Indeed, STEM jobs are expected to grow by 12.4 percent by 2022, according to Missouri Economic Research and Information Center, which noted that STEM is the 15th fastest-growing job category. STEM graduates are set to enter the workforce with higher starting salaries than almost any other college major, with computer science majors leading the charge with an average starting salary of $66,800, according to Forbes.
STEM TQ was piloted in 2012 and launched in 2013, three years after a group of corporate leaders — a group known as STEMpact that includes officials from AT&T, Bank of America, Boeing, Emerson, Express Scripts, MasterCard, Monsanto, Peabody Energy, Sigma-Aldrich Corp. and Washington University — got together to discuss how they could boost the number of STEM professionals in the St. Louis area.
“We were really trying to determine what the best avenue was to address some of the concerns we were seeing around a prepared and qualified workforce locally,” said Danny Sherling, global citizenship manager at Sigma-Aldrich and board member at STEMpact. “We tossed around a few ideas, but decided the best way to help was to provide professional development for teachers. There are great organizations that provide summer camps and STEM programs for students, but we felt our niche in the area would be supporting high-quality development for educators.”
Corporate funders — there are now 16 — contribute a total of $600,000 annually to support the program, which after this year’s session (held in July), has graduated more than 400 teachers from school districts around the St. Louis metro area.
STEM TQ, led by Deborah Holmes, a former Kirkwood School District administrator, is held at Seigle Hall at Washington University and costs $3,200 per teacher, which is covered by the program.
“We approach STEM as a mindset,” Holmes said. “The first thing we do is liberate the educators from thinking about lesson plans and get them to see STEM everywhere.”
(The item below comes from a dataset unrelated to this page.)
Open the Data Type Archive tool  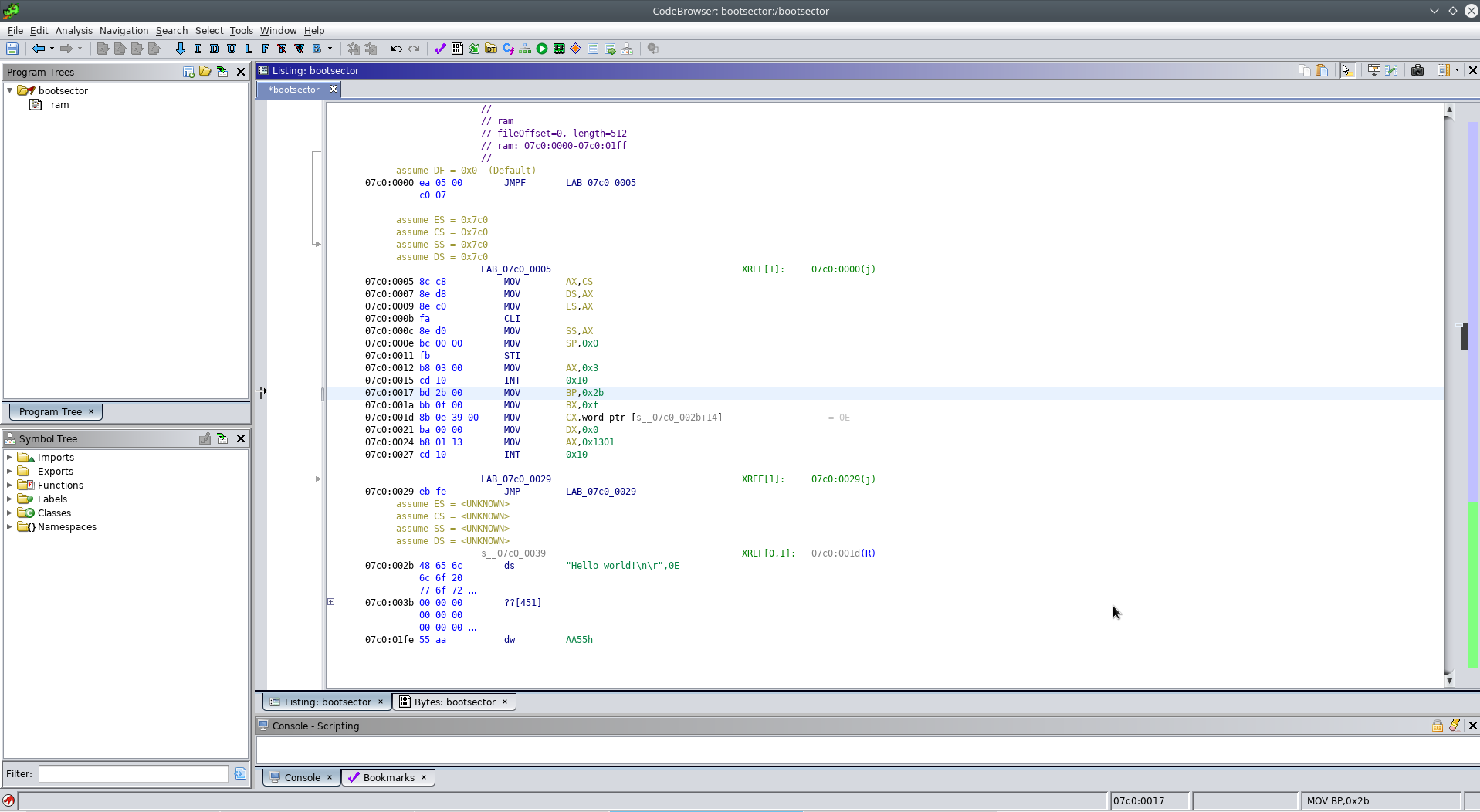pyautogui.click(x=491, y=49)
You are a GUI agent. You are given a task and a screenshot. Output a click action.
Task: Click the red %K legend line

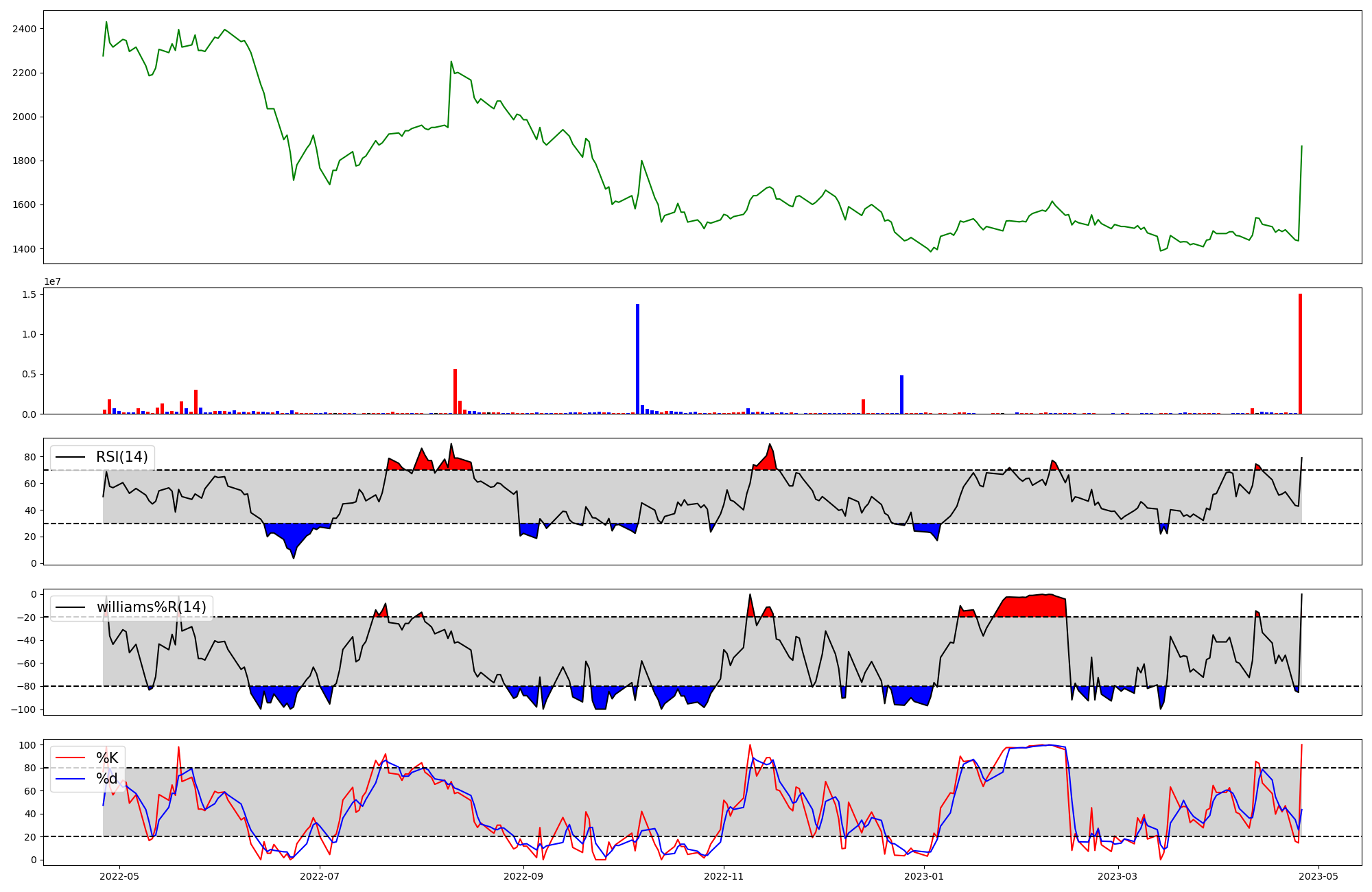tap(70, 758)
To that end, STEM TQ takes teachers on field trips to places such as Pole Position Raceway in Crestwood, where the enrollees build mousetrap cars and drive go-carts; Challenge Learning Center to perform a mock space mission; and companies like MasterCard, Ameren, Monsanto and Express Scripts where they get other hands-on experiences.
“These fieldtrips work because they show the real world applications,” Holmes said. “Many of us in education are on one side of the desk, so real-world examples aren’t part of our experience. But if they go on a field trip and look for a second-grade math curriculum on the floor of Express Scripts, you’ll find it. And they leave with ideas of STEM-itizing their curriculum throughout the school year.”
Pener said she picked up lots of ideas through STEM TQ.
“I didn’t even know some of these companies existed in St. Louis, and now they’re acting as resources to help teach us to show students the real-life application,” she said. “You’re a STEM student no matter what career endeavor you might choose. I try to convey that. I start the year out using that acronym often so they become familiar with that, and throughout the year, I should be using it less and they should be using it more and understanding that it’s just part of everything they do.”
STEM TQ has grown dramatically from its 75-teacher pilot in 2013 to 165 teachers participating this year. Expansion is on Holmes’ mind, but not imminent.
“We do hope to do more this year with school leaders and districts’ curriculum leadership so that we can affect more students,” she said. “We’re always having ongoing conversations among folks in that corporate giving community about it.”